Task requirements: Copy verbatim the span of lines beginning at the line that contains "The width and" and ending with the final line of the data. Exclude pictures from the copy.

[Stored data entries]
______________________________

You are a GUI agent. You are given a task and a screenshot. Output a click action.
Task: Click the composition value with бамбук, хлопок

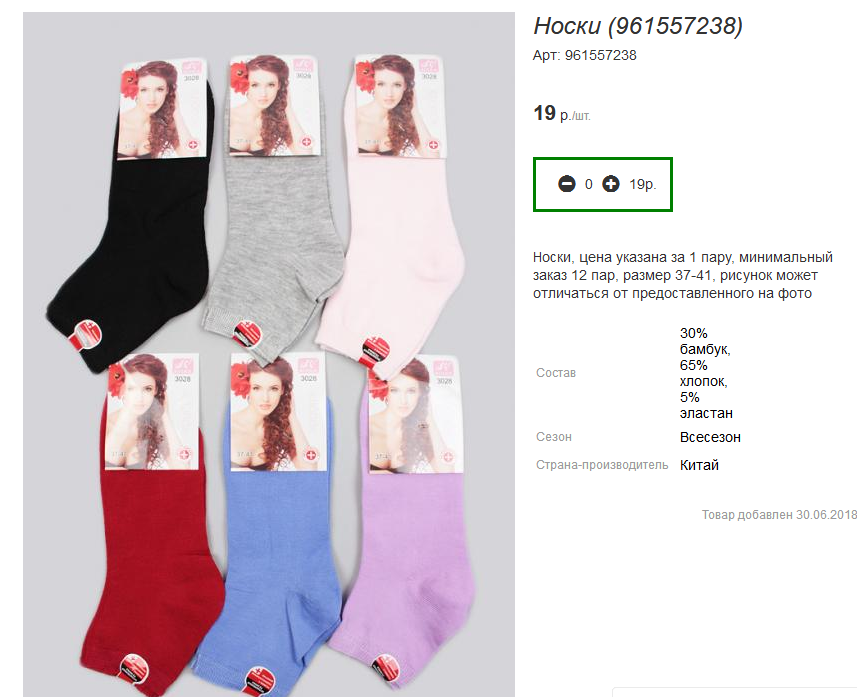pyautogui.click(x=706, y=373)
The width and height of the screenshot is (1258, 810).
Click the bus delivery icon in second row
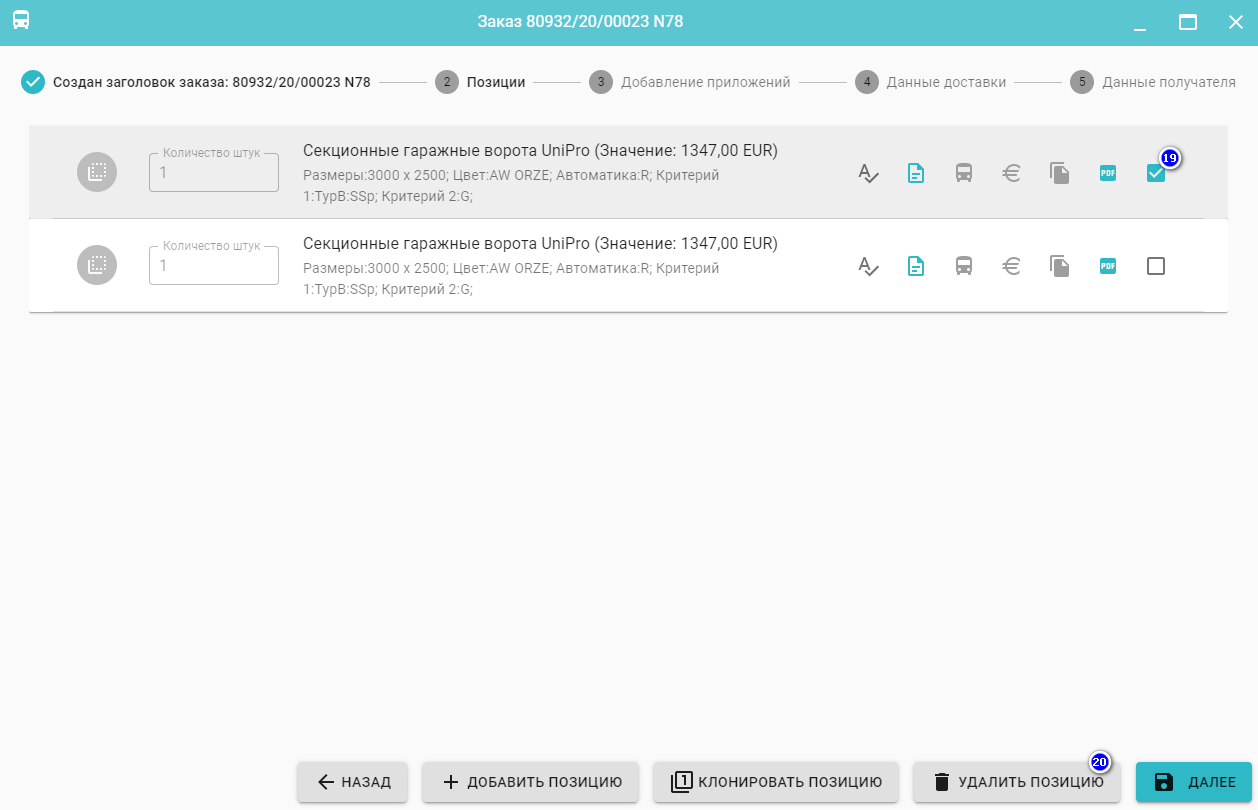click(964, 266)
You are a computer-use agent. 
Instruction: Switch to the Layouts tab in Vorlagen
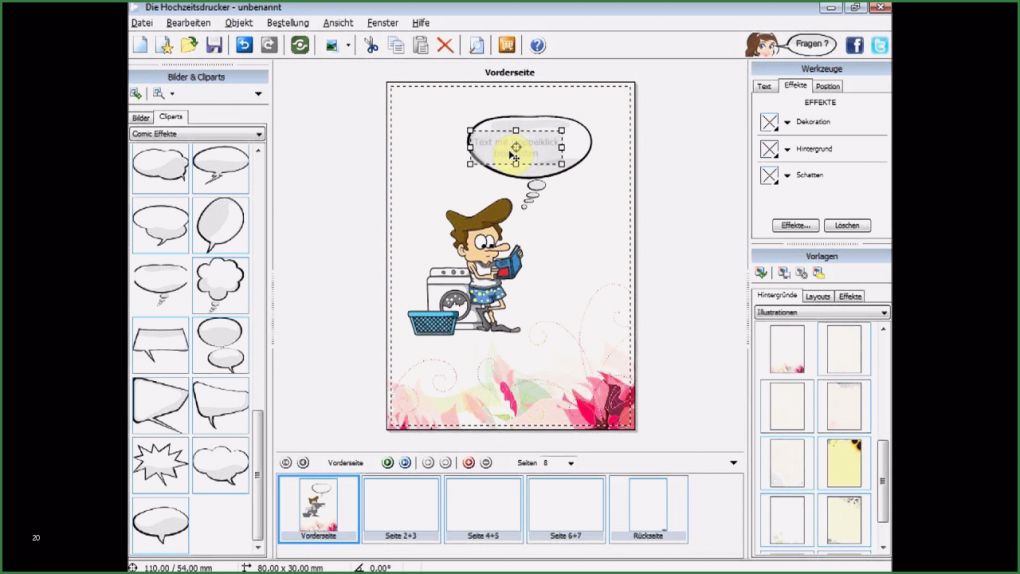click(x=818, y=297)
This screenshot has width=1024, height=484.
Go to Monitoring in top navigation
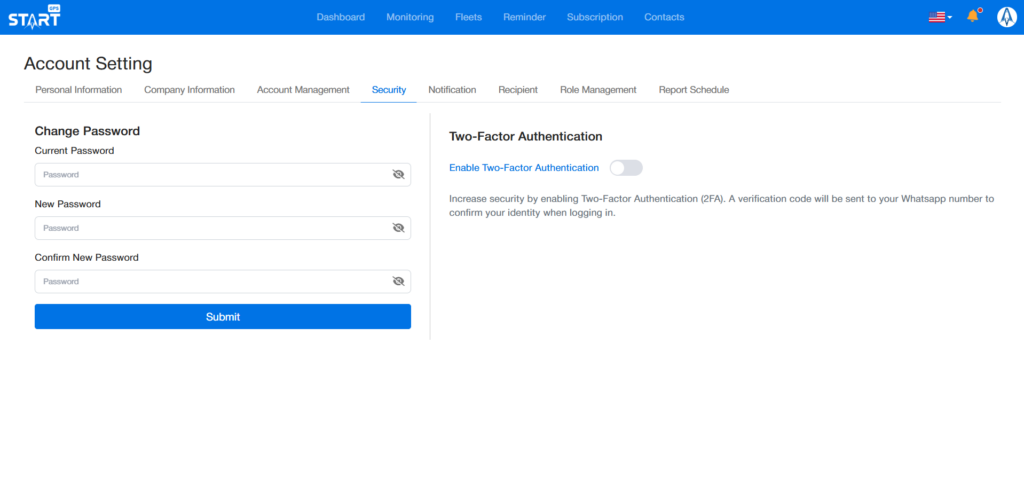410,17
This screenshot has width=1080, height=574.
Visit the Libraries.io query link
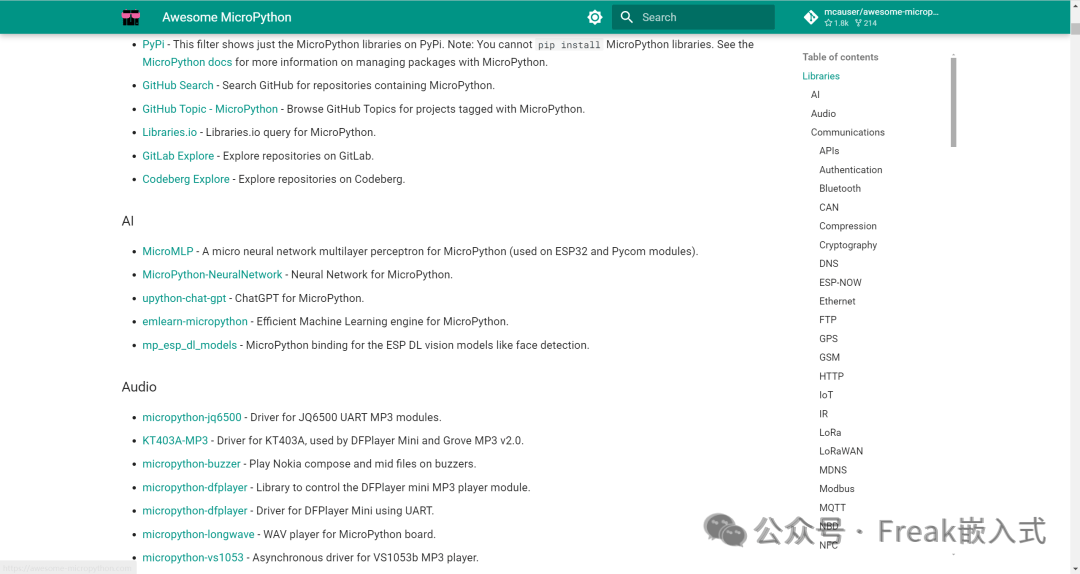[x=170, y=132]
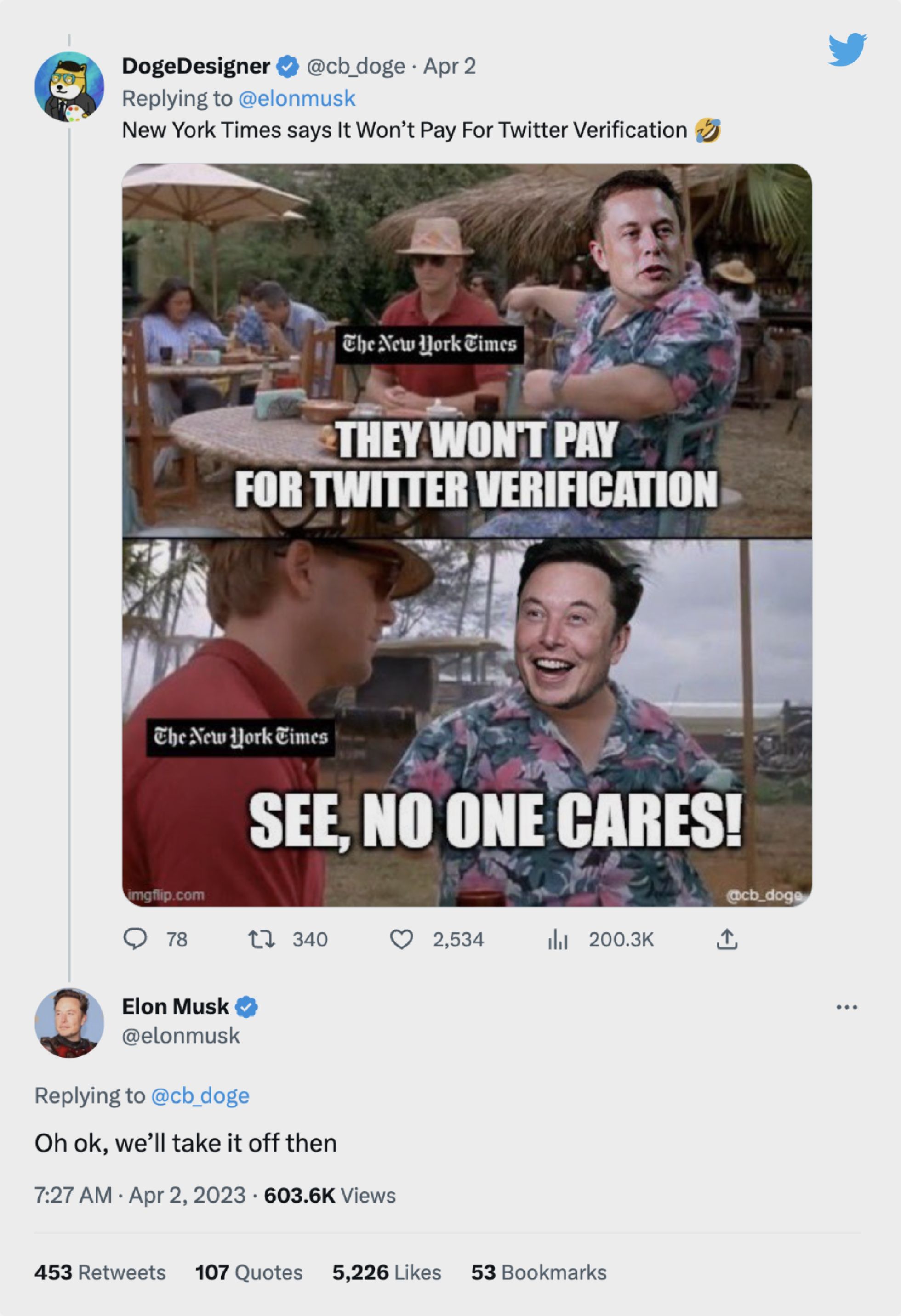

______________________________

Exercise response:
The width and height of the screenshot is (1258, 810).
Click the bus delivery icon in second row
click(964, 266)
You are a computer-use agent. 
Instruction: Switch to the Layouts tab in Vorlagen
click(x=818, y=297)
This screenshot has width=1024, height=484.
Go to Monitoring in top navigation
410,17
This screenshot has width=1080, height=574.
Visit the Libraries.io query link
[x=170, y=132]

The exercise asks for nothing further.